Das Thema Bluetooth muss man mit einem klaren „ja, aber“ behandeln, da der Zoom H8 zwar von einem Smartphone oder Tablet aus zu bedienen ist, allerdings nur, wenn man sich einen externen Bluetooth-Empfänger in Form des Zoom BTA-1 zulegt, wie er auch schon bei den Zoom Mischpulten der L-Serie Verwendung findet.
Der Zoom H8 in der Praxis
Um den Zoom H8 eine extra Portion Funktionsumfang zu ermöglichen, wurde die Touchscreen-Oberfläche in 3 Untergruppen mit den Bezeichnungen „Field“, „Music“ und „Podcast“ unterteilt. Der primäre Einsatzbereich des H8 wird wohl der Field-Bereich sein, bei dem die Auflösung von 24 Bit und 96 kHz zur Verfügung steht, unterstützt von den verschiedene Mikrofonaufsätzen.

• Datenauszug:
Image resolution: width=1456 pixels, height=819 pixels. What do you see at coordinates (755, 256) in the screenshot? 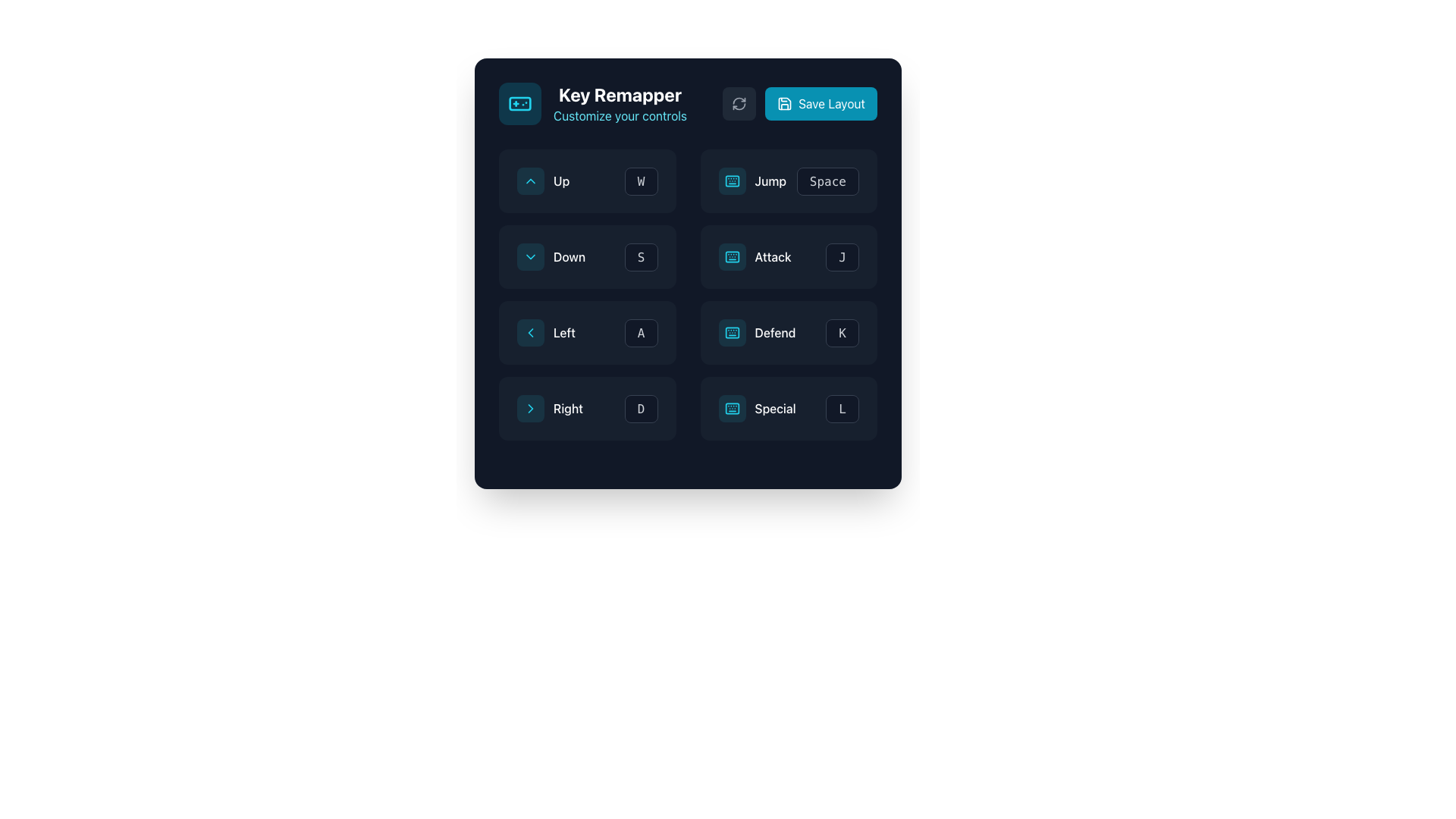
I see `the 'Attack' button with a keyboard icon, located in the third row and second column of the 'Key Remapper' panel` at bounding box center [755, 256].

• Ihre Aufgaben:
a: Nennen Sie alle Untergruppen, in die der Artikel zum Zoom H8 die Touchscreen-Oberfläche einteilt.
b: Welches Zubehör braucht man laut dem Artikel zum Zoom H8, um das Gerät per Bluetooth vom Smartphone oder Tablet aus zu steuern?
c: Setzen Sie bitte den Artikel zum Zoom H8 nach seinem letzten Satz fort.

• Antworten:
a:
- Field
- Music
- Podcast

b: Den externen Bluetooth-Empfänger Zoom BTA-1.

c:
Der Bereich Music erinnert von der Aufmachung her an ein einfaches DAW-Programm, kann bei Bedarf aber auch externe Audiodateien importieren, sofern diese vorher auf die SD-Karten überspielt wurden.
Im Bereich Podcast lassen sich nur vier verschiedene Mikrofone verwenden, dafür kann man aber, insbesondere wenn es sich um einen Live-Stream handelt, per Knopfdruck vier verschiedene Soundfiles in Form von Jingles einspielen, die die Übertragung mittels Geräuschen etc. etwas auflockern sollen. In diesem Bereich können in Ergänzung zur mitgelieferten Datenbank auch eigene Soundfiles geladen werden.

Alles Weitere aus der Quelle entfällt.